╭─ SOURCE DATA

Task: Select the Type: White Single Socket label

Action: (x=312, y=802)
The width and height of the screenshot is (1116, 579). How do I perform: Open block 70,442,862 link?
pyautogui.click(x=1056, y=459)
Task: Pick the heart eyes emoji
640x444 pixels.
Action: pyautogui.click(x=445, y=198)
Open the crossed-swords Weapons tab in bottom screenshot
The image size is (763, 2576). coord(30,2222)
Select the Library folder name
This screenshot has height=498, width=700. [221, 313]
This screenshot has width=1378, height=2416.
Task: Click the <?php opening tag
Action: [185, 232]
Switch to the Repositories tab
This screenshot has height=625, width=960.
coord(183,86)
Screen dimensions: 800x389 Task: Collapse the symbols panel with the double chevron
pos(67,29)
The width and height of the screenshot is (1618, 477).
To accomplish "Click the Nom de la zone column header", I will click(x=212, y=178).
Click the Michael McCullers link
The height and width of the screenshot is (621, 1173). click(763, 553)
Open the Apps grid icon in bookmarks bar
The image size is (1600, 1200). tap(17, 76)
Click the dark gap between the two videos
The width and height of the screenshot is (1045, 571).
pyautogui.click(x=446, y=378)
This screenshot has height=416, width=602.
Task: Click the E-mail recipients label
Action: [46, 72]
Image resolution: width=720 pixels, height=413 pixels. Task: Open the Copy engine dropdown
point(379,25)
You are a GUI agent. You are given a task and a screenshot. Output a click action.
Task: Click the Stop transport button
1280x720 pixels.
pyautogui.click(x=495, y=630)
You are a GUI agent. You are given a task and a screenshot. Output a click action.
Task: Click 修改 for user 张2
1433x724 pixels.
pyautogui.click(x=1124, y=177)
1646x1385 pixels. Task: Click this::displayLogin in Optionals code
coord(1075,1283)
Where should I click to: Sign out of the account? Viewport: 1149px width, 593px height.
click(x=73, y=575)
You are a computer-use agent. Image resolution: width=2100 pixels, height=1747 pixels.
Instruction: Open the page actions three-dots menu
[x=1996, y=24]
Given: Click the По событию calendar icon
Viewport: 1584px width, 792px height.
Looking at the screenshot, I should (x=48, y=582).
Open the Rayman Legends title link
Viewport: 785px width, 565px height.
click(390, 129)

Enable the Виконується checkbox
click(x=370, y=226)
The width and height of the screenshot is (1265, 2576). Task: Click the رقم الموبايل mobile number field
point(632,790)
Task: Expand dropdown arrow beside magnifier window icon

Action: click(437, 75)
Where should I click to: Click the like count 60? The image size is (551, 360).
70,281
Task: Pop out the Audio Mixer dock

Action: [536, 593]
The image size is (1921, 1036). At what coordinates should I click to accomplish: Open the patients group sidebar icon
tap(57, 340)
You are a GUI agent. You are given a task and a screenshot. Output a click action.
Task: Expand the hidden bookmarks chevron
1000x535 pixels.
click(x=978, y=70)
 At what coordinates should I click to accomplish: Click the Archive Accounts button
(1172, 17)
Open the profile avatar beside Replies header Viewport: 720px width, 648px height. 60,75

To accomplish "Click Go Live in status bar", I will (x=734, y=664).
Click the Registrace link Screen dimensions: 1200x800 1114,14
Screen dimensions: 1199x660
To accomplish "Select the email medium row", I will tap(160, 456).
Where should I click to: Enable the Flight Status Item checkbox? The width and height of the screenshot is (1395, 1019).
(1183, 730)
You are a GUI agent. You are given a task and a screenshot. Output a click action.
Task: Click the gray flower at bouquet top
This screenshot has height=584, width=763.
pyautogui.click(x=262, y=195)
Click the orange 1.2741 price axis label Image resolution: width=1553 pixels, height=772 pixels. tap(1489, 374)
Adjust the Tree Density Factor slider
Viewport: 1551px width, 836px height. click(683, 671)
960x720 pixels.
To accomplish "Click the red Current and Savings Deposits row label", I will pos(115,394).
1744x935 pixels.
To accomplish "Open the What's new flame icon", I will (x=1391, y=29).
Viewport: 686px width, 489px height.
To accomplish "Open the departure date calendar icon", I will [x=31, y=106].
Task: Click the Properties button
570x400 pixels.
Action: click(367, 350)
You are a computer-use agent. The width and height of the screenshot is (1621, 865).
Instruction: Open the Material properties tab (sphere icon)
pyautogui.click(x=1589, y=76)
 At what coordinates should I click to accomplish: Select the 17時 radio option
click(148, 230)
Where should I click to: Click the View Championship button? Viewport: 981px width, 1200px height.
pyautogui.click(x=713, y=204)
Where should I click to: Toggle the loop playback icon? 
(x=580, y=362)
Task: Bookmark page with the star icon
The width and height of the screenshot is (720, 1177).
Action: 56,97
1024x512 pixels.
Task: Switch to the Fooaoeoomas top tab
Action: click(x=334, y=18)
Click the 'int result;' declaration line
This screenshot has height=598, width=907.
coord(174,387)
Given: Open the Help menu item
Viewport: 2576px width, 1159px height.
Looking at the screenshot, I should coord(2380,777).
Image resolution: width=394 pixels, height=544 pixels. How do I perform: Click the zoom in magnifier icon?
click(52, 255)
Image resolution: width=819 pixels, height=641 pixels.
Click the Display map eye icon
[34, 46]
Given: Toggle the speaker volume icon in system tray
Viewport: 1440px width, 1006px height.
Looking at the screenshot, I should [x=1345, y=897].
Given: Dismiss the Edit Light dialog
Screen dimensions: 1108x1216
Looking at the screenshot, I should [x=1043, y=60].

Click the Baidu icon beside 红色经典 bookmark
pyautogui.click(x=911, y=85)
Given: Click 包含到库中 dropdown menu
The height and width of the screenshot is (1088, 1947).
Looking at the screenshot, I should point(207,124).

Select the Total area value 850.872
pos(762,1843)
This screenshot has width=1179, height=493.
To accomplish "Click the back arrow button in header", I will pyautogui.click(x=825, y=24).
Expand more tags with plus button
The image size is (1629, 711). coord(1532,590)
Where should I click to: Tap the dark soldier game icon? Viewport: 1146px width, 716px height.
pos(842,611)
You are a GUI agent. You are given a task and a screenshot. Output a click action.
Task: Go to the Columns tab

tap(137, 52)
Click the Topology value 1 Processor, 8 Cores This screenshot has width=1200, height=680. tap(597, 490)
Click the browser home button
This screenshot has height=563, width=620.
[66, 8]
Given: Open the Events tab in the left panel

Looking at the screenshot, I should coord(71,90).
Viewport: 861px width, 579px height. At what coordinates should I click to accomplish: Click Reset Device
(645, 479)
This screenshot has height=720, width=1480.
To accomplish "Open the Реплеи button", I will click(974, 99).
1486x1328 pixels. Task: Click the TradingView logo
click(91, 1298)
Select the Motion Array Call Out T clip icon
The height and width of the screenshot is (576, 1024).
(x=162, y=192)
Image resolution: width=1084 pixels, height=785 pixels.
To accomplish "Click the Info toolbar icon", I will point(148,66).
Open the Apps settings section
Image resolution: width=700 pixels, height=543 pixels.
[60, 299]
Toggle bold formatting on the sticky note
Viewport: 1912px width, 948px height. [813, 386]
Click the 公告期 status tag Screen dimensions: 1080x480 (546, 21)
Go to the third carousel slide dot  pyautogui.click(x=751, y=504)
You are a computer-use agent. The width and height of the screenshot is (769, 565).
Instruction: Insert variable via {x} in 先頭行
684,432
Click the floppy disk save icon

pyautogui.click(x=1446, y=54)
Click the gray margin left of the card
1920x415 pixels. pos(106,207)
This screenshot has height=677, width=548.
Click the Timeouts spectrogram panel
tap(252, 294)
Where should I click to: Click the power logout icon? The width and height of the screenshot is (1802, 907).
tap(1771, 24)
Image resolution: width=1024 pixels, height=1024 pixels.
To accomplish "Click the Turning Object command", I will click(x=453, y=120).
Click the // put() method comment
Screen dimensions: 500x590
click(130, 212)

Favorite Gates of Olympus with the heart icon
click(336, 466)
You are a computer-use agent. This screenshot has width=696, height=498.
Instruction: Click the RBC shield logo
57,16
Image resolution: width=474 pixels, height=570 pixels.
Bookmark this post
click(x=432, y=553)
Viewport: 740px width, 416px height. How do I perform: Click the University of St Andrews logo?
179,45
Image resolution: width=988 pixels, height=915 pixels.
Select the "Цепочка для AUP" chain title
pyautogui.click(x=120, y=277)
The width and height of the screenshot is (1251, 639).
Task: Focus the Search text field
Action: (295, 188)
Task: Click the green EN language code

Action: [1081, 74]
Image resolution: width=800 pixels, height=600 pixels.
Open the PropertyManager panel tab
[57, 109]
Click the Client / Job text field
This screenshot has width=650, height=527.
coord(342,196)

╰─

Copy back the listing above exactly, but only from the line with "Screen dimensions: 800x389" through the line with "Task: Click the Stop transport button", both ends included.

YOUR SOLUTION:
Screen dimensions: 800x389 Task: Collapse the symbols panel with the double chevron
pos(67,29)
The width and height of the screenshot is (1618, 477).
To accomplish "Click the Nom de la zone column header", I will click(x=212, y=178).
Click the Michael McCullers link
The height and width of the screenshot is (621, 1173). click(763, 553)
Open the Apps grid icon in bookmarks bar
The image size is (1600, 1200). tap(17, 76)
Click the dark gap between the two videos
The width and height of the screenshot is (1045, 571).
pyautogui.click(x=446, y=378)
This screenshot has height=416, width=602.
Task: Click the E-mail recipients label
Action: [46, 72]
Image resolution: width=720 pixels, height=413 pixels. Task: Open the Copy engine dropdown
point(379,25)
You are a GUI agent. You are given a task and a screenshot. Output a click action.
Task: Click the Stop transport button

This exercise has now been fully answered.